Kent Orthopaedic Practice

Prof. Bijayendra Singh
Upper Limb Specialist

Elbow Arthritis

Elbow Arthritis

What is elbow arthritis?

Osteoarthritis of the elbow is a chronic degenerative disorder which occurs when the cartilage surface of the elbow is damaged or becomes worn. The elbow is one of the least affected joints because of its well matched joint surfaces and strong stabilizing ligaments.

Anatomy

The elbow joint is a very stable & hinged joint. The ulnar nerve supplies feeling to the little & ring finger. It also supplies motor power to 15 out of 20 small muscles in hand.

Causes:
  • Osteoarthritis: (OA): It is also known as “wear-and-tear” arthritis. In osteoarthritis is a condition that destroys the smooth lining (articular cartilage) of bone. As the cartilage wears away, it becomes frayed and rough, and the protective space between the bones decreases. During movement, the bones of the joint rub against each other, causing pain.OA usually affects people over 50 years of age.
  • Rheumatoid Arthritis: (RA)RA is a chronic disease that attacks multiple joints throughout the body. Rheumatoid arthritis causes the lining to swell, which causes pain and stiffness in the joint.
  • Post Traumatic Arthritis: (PTA)This usually follows injury to the elbow joint causing damage to the cartilage. It may occur after an initial fracture repair has been attempted.
Symptoms:
  • Pain: Especially with lifting and loading the arm. There may also be aching sensation in forearm with tingling and numbness in the ring and little fingers. Progressively may get pain at night
  • Locking and clicking / clunking sensation in elbow, may or may not be associated with pain.
  • Stiffness of elbow – as the arthritis progresses the elbow may become stiff and cause problems with activities of daily living
  • Pins and needles and numbness in ulnar nerve distribution in hand. May be associated with clumsiness in fingers when doing fine motor activities ie doing buttons, holding small change etc.
Diagnosis:

The diagnosis of elbow arthritis is based on the above symptoms and usually confirmed by plain radiographs (see below). If patients have symptoms of ulnar nerve compression, then this diagnosis is confirmed using Nerve Conduction Studies (NCS)

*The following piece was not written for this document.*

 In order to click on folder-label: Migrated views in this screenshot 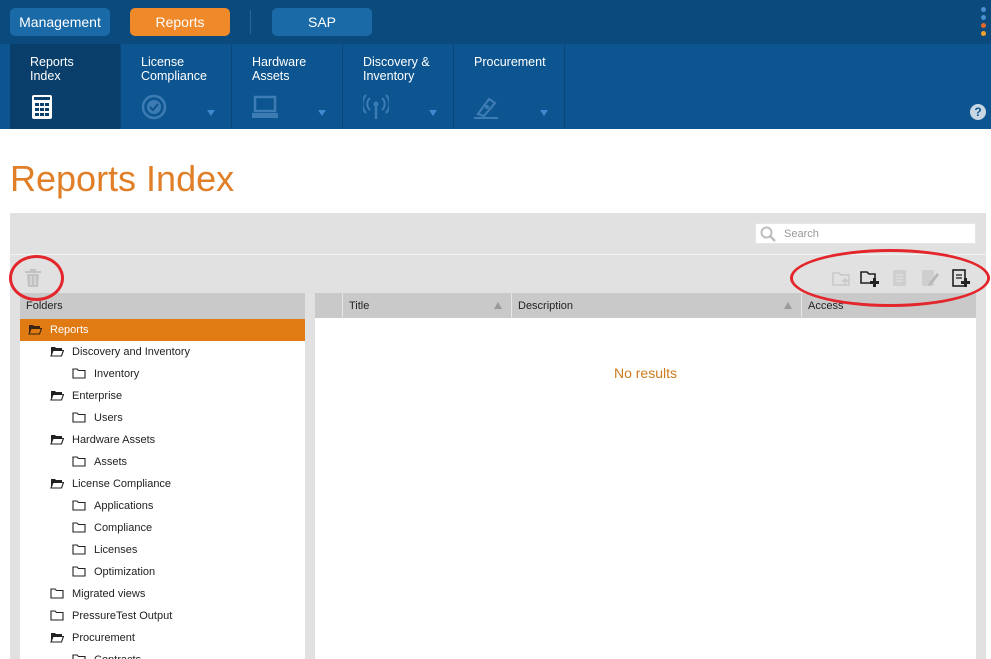, I will do `click(109, 594)`.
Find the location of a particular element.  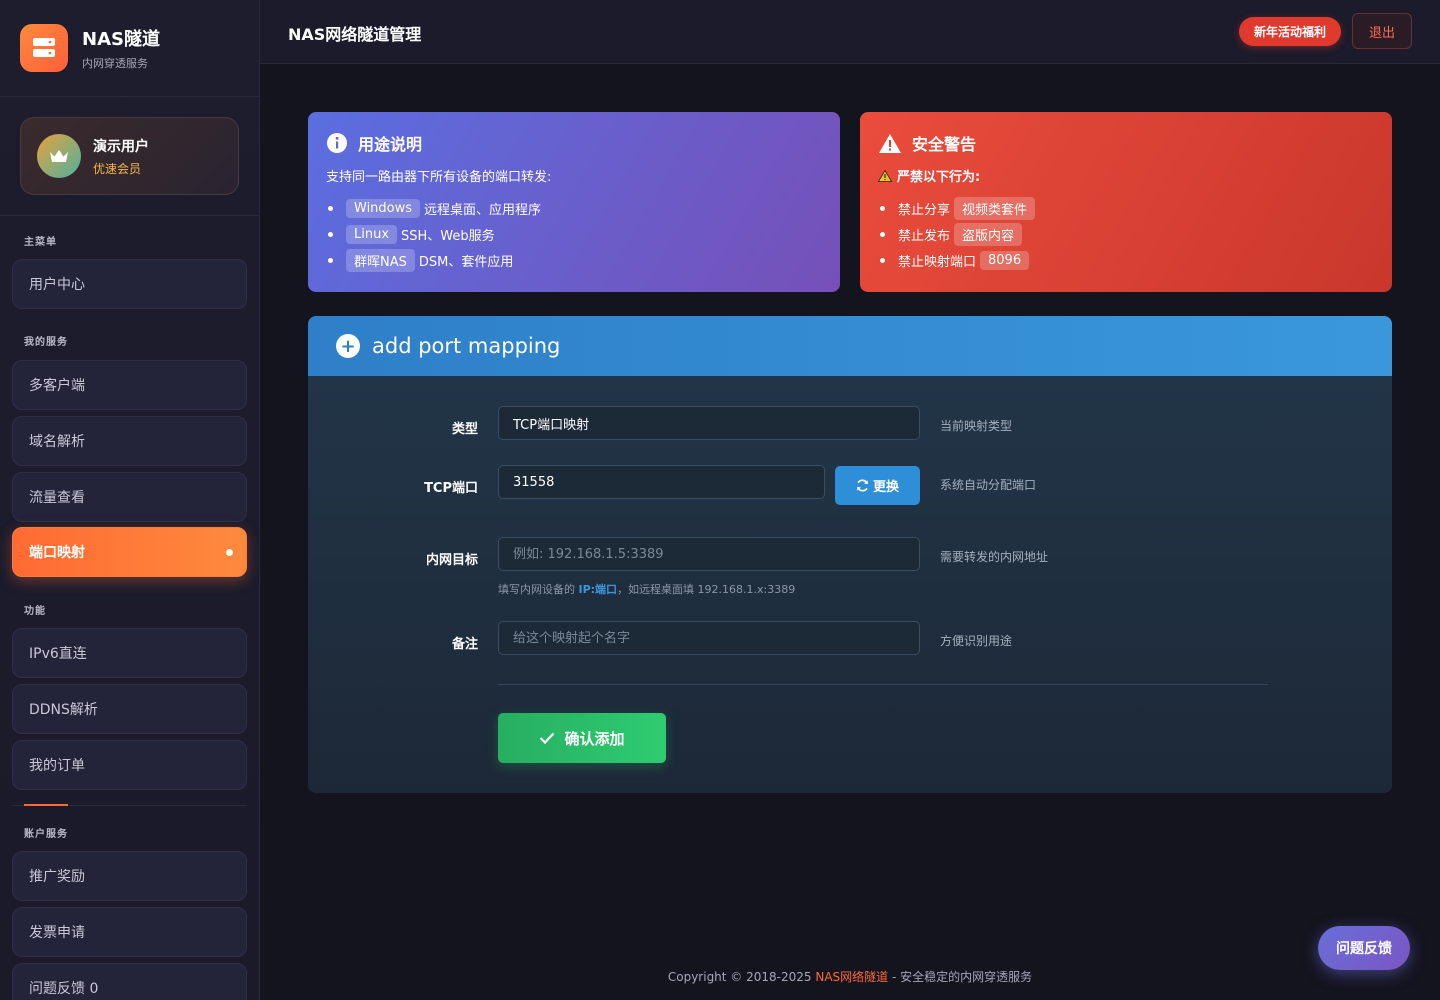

A CT scan may be ordered to look at the damage to the joint and any loose bodies present if surgery is being planned.

Treatment:
  • For the early stages of osteoarthritis of the elbow, the most common treatment is nonsurgical. This includes oral medications to reduce or alleviate pain, rest and activity modification.
  • Physical therapy may be helpful in early stages when the symptoms are mild.
  • Corticosteroid injections are sometimes used to treat osteoarthritis symptoms. The effects of injections are temporary, they can provide significant pain relief until symptoms progress enough to need additional treatment.
  • Platelet Rich Plasma (PRP) which is usually performed in an operating suite using ultrasound or image guided. This has shown to be of benefit in some cases and is considered experimental.
  • Visco supplementation – hyaluronic acid in various forms, called viscosupplementation have been injected into the joint to improve the quality of the joint fluid.
Elbow Arthroscopy / Key Hole Surgery
  • For patients who are too young or too active to have prosthetic joint replacement, the surgeon can release the contracture and smooth out the joint surface. Arthroscopy has been shown to provide symptom improvement at least in the short term. It involves removing any loose bodies or inflammatory/degenerative tissue in the joint. It also attempts to smooth out irregular surfaces. It can be done as a day case procedure, and recovery is reasonably rapid.

 

  • Elbow Replacement: If the joint surface has worn away completely, it is unlikely that anything other than a joint replacement would bring about relief. There are several different types of elbow joint replacement available.